O coletivo As Pandeiristas, que promove o empoderamento feminino através de rodas de pandeiro em praças públicas, também integra a programação. Para Marquim, dividir o palco é uma forma de garantir que a memória cultural da periferia seja preservada por quem realmente a produz.
“Acredito no movimento de coletivizar, e assim como eu, várias pessoas estão por aí realizando, criando, e proporcionando ao mundo um pouco de saúde através da arte, da cultura, e do conhecimento, e nada mais justo que dividir cada facho de luz com essas figuras”, afirma o artista.
Trajetória e raízes
Nascido e criado no Aglomerado da Serra, Marquim D’Morais utiliza o conceito africano de Sankofa — a importância de olhar para o passado para construir o futuro — como guia para sua arte. O músico destaca com orgulho sua identidade favelada e a influência do território em sua formação.

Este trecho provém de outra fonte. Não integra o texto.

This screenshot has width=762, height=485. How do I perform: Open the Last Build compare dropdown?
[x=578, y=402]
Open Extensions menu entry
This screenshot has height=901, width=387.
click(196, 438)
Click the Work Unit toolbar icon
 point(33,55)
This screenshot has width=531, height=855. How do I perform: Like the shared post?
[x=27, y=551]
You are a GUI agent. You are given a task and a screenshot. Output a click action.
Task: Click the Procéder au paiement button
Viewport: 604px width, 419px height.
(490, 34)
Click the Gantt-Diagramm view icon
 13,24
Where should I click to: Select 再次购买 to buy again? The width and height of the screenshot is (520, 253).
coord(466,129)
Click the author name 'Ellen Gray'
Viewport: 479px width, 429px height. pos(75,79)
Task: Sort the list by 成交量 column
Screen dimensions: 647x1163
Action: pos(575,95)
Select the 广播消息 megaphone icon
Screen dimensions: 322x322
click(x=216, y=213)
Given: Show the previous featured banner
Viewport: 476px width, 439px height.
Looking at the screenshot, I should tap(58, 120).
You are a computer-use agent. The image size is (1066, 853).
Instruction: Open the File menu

A base musical do artista foi consolidada na capoeira, atividade que pratica desde 1999, e na passagem pela banda de reggae Kayajhama, entre 2001 e 2003. Ao longo de sua carreira, colaborou com nomes como Iaiá Drumond, Pri Glenda e Hugo Xaber.
As apresentações contam com tradução em libras e entrada gratuita.
Informações gerais
- Domingo (13/9), às 15h: Horta Comunitária Cantinho da Fazenda (rua Mangabeira da Serra, ao lado do nº 370), Aglomerado da Serra.
- Domingo (18/10), às 15h: Kilombo Manzo (rua São Tiago, nº 216, Santa Efigênia).
- Sábado (24/10), às 15h: Espaço Mulheres da Quebrada (rua Carlos Etiene de Castro, 32, Serra).